Admittedly, this is only one incident, and many of the facts have still to be confirmed, including whether indeed there was a collision. Yet the picture which is now being pieced together seems to confirm all the old fears about African air- traffic-control (ATC) procedures, or the lack of them.

The C-141 had been heading out of the Namibian capital Windhoek, bound north-east towards the Ascension Islands. At the same time, the German transport was heading in from Niger airspace towards a refuelling stop at Windhoek. The last reported information suggests that they had both been heading towards the same route waypoint at the same height.

Windhoek ATC says that it had not received the Tu-154's flight-plan and that it rarely, if ever, does receive such information from African states to the north. The crew of the Tu-154, which was just inside Namibia's ATC region, had not yet made contact with Windhoek at the time of the accident. In short, Windhoek ATC simply did not know that the Tu-154 was there.

It was such a lack of basic communications between ATC regions (and even between centres and aircraft)which in 1996 led the International Federation of Airline Pilots Associations (IFALPA) to warn that it was pure luck, combined with Africa's relatively empty skies, which had so far prevented a mid-air collision. That luck appears to have run out.

Africa's many developing nations may complain that they lack the same infrastructure resources open to their critics from the north. Little of the continent, for example, is covered by ATC radar - and probably never will be as African skies will eventually move direct to new satellite-based systems - but that alone is not an excuse. Most of the world, including the much busier skies over the north Atlantic and Pacific, are not covered by radar, but are still safely managed by good, old-fashioned procedural ATC. It is the failure to apply these procedures which has singled out African skies.

The essence of procedural ATC is timing and control of the aircraft entering the system, so that the demands of the task never exceed the system's capabilities. Crucially, that relies on communication - not just en route position-reporting by pilots, important though it is, but the communication of flight-plans to the ATC centres which will deal with the aircraft. Unlike radar, this communication is relatively easy and inexpensive to provide and maintain. It would require nothing more technological advanced than a telephone and a telex or facsimile machine.

It is, however, what much of Africa's ATC does not have or does not use, and is one of the primary reasons why the air-traffic services of all but seven of Africa's nations have been labelled by the International Civil Aviation Organisation as "critically deficient". This harsh judgement has nothing to do with the fact that most of African ATC is procedural; it simply reflects the fact that the procedures are not applied.

Such procedures also need to be applied not just in individual countries, but across the continent. Namibia, which is one of the few not on the ICAO critical list, is helpless to provide adequate separations and non-conflicting flight paths if it is being starved of ATC information from its neighbours.

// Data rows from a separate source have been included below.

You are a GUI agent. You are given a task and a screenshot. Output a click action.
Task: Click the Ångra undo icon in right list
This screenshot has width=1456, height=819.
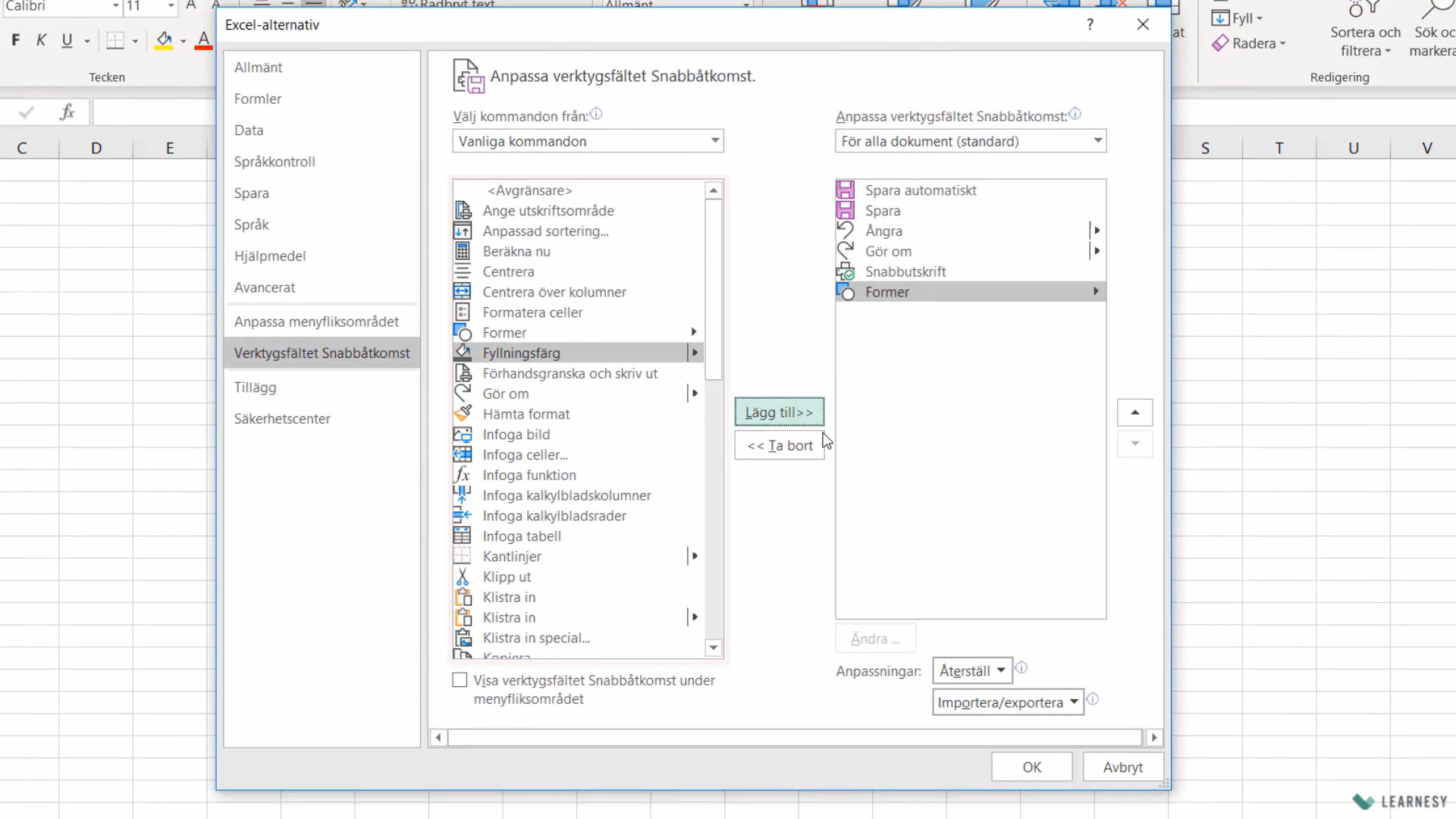(846, 231)
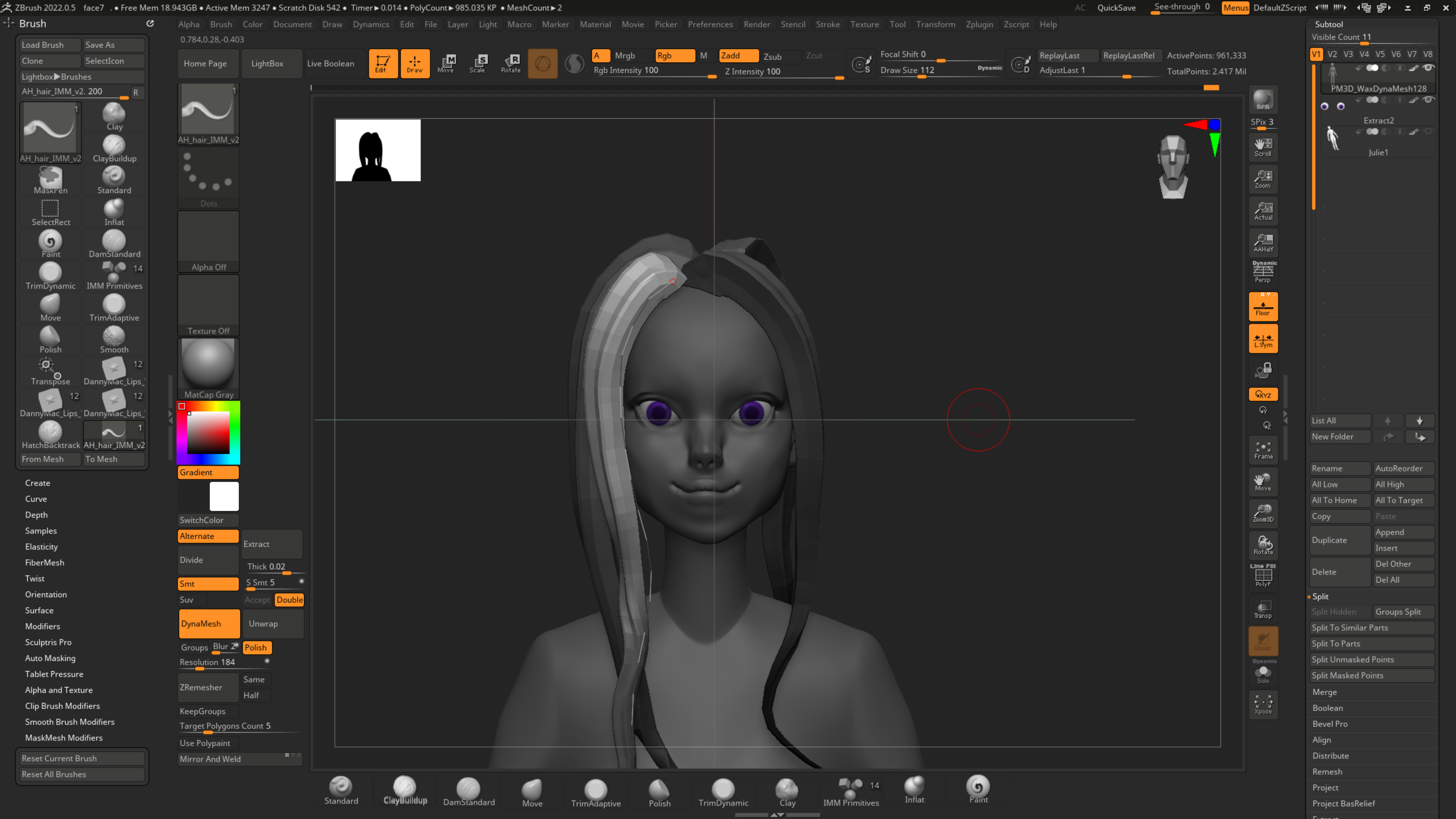Select IMM Primitives brush in bottom shelf
The image size is (1456, 819).
coord(850,791)
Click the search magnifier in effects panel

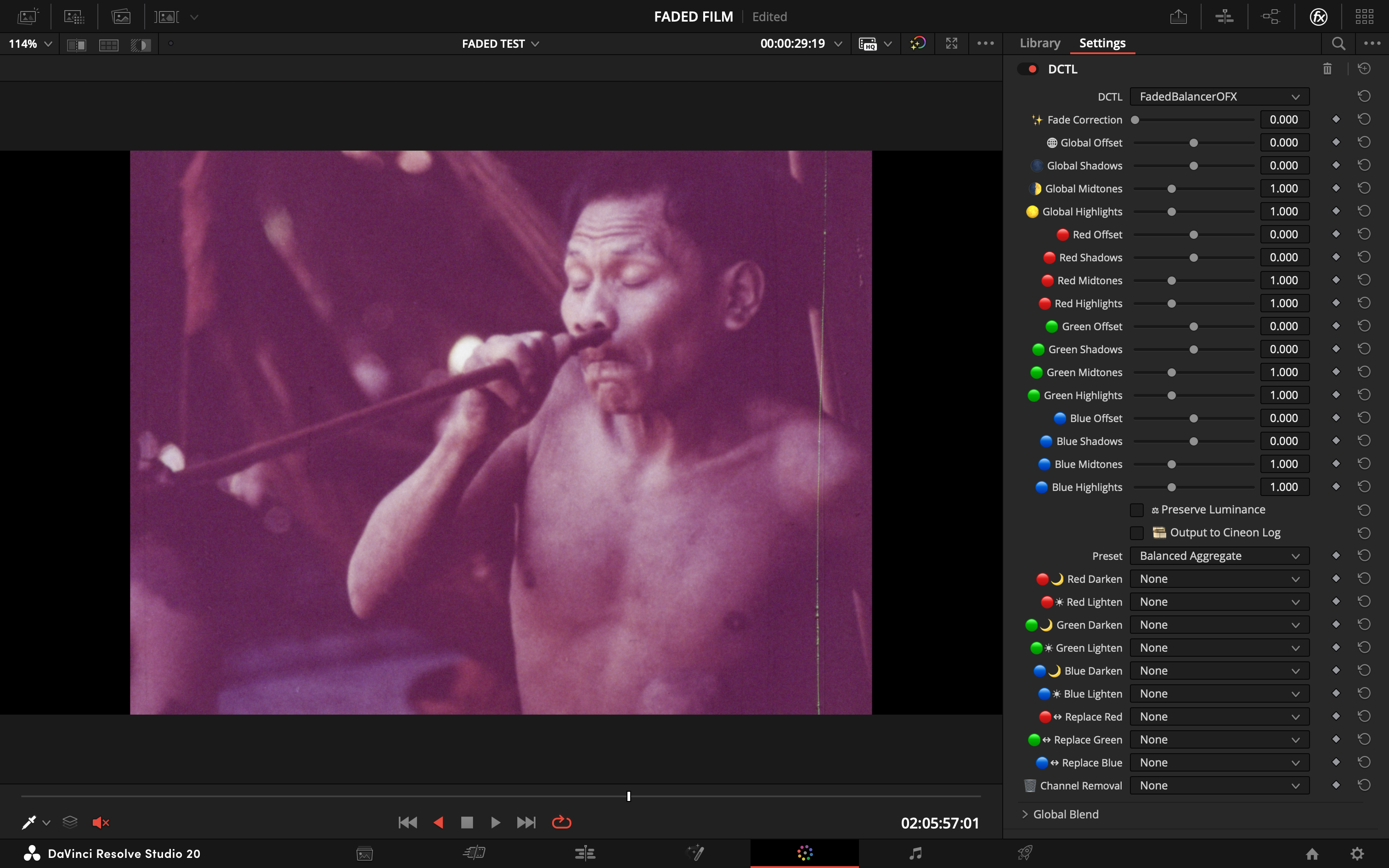tap(1338, 44)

To get such a procedural system up and running will require some investment. ATC staff need to be trained and paid adequately. Proper maintenance also needs to be put in place for the relatively simple components which such a system requires. Such levels of investment are relatively trivial, however, and concerned inter- national aviation bodies have indicated a willingness to help shoulder much of the burden.

The biggest missing ingredient appears to be the political will within Africa to spend the necessary time and effort on confronting the problem. If they do not, it is African states themselves which stand to lose most as air transport in the region continues to suffer.